**Instruction:**
Put the lines of the listing below, from the line with "Task: Open Communication Services XLC chart" up to and including the line with "Check the Base", into a numbered list. Skip blank lines and leave the pictures out.

**Record excerpts:**
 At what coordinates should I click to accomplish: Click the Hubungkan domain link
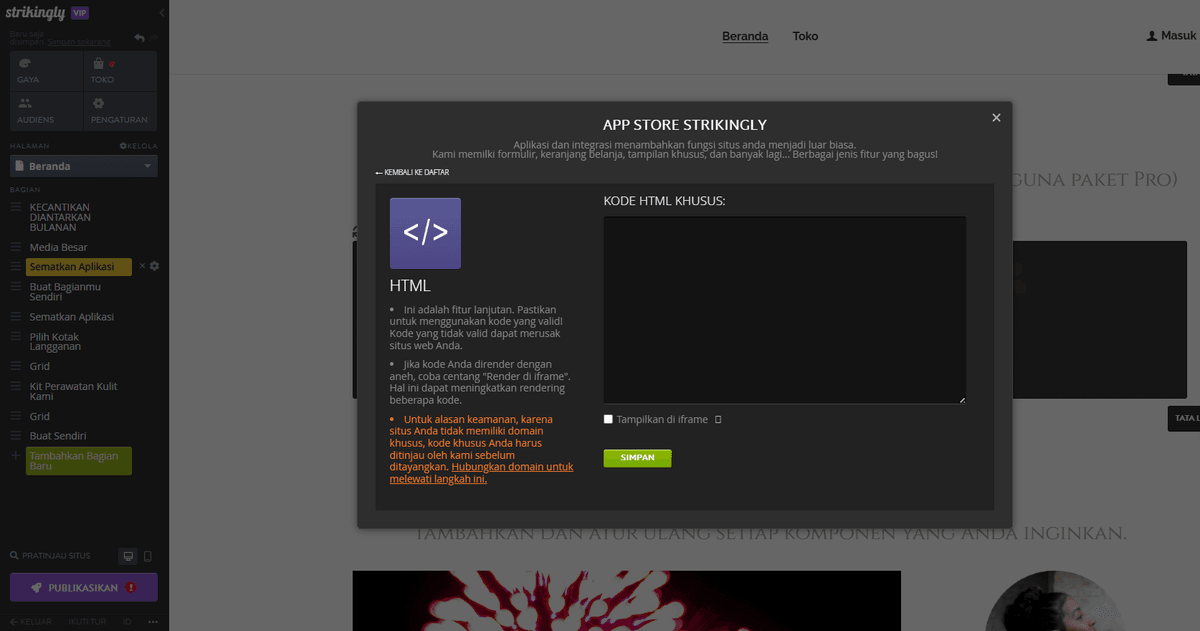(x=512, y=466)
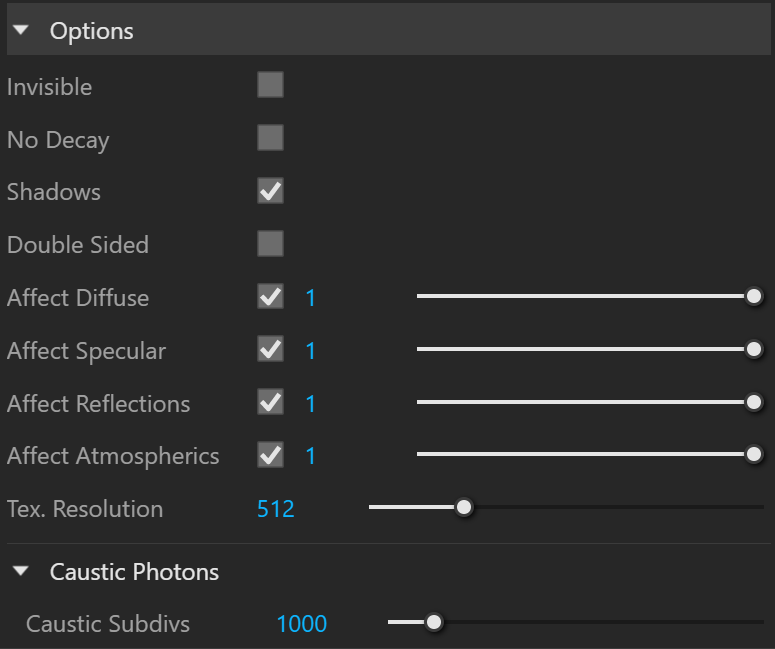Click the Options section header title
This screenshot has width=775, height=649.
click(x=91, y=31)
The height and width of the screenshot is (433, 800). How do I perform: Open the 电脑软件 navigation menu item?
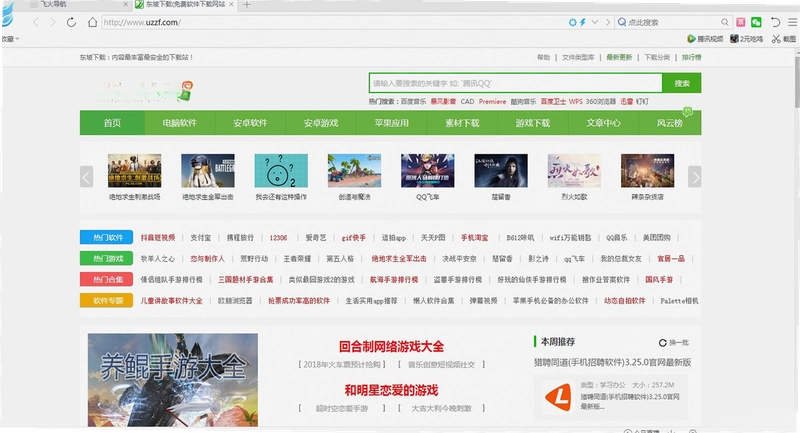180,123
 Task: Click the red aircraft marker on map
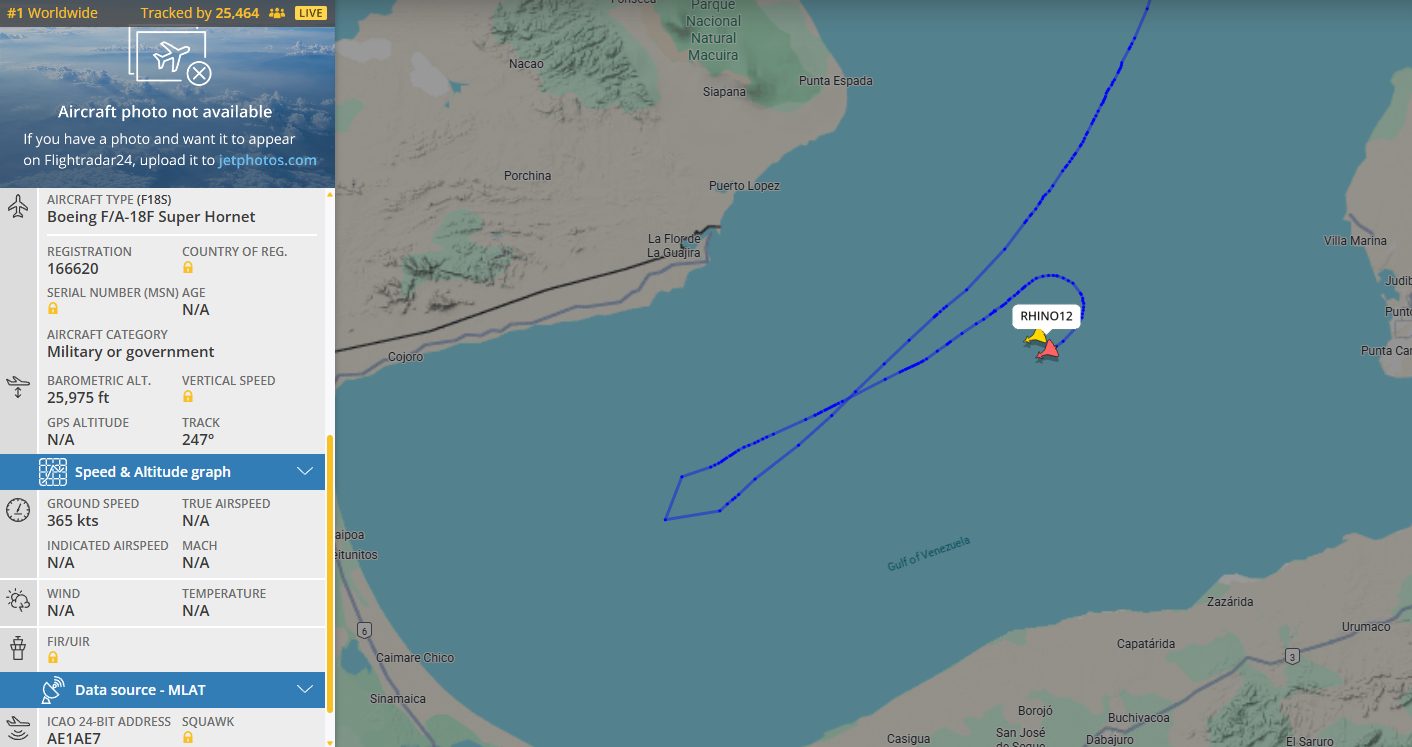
---
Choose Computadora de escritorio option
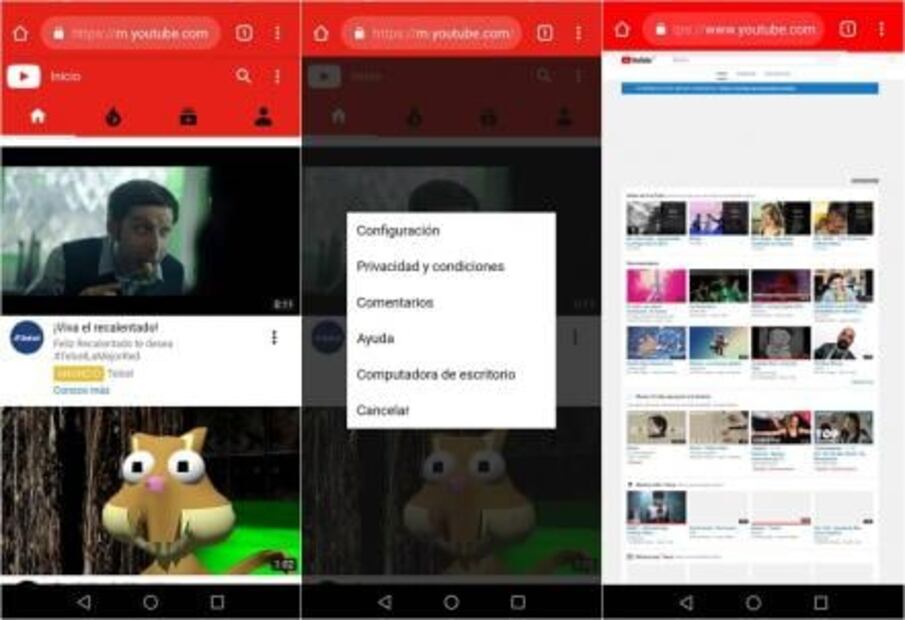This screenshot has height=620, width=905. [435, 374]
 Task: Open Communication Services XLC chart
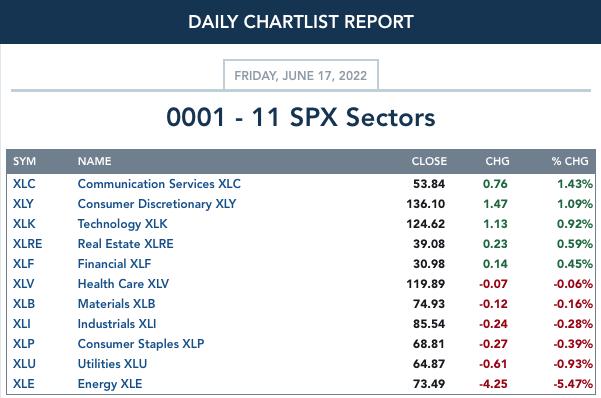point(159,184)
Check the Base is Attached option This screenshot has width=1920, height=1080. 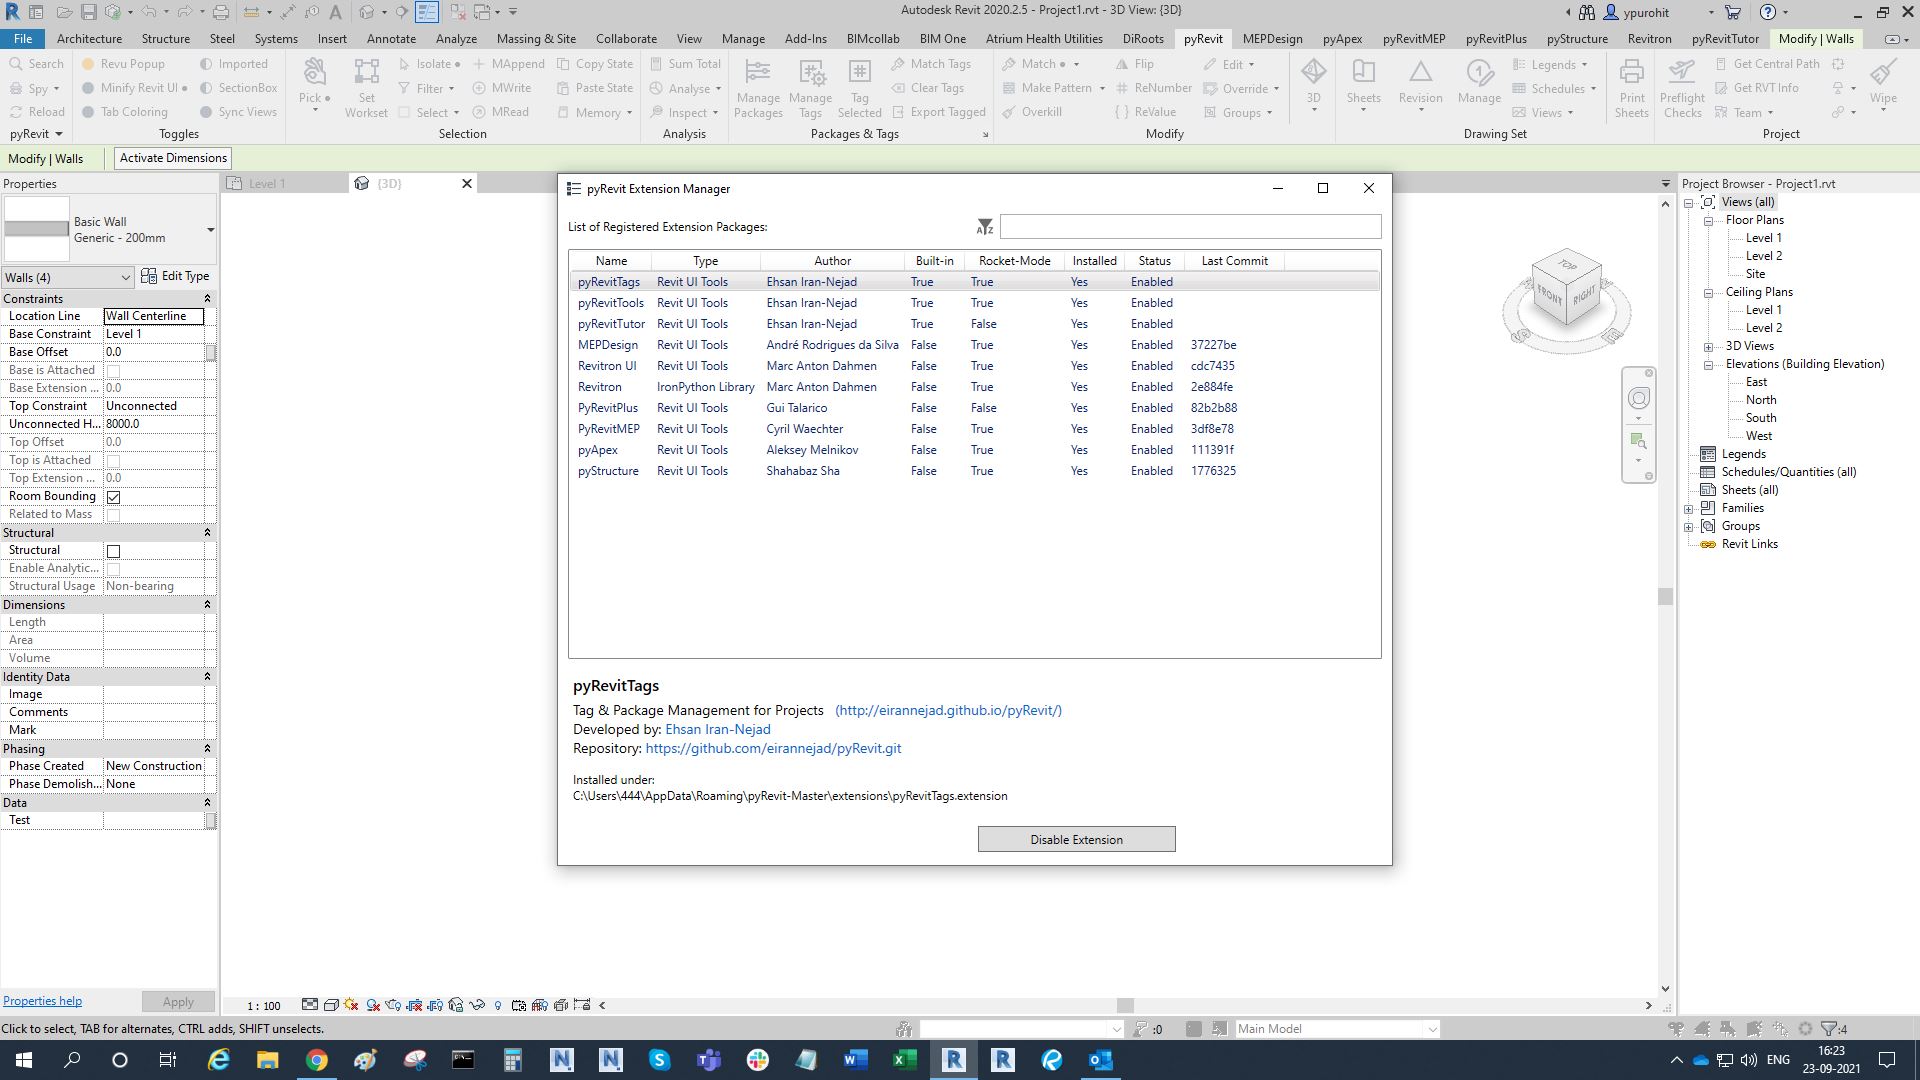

**Exercise result:**
1.  Task: Open Communication Services XLC chart
2. point(159,184)
3. Check the Base is Attached option This screenshot has width=1920, height=1080. 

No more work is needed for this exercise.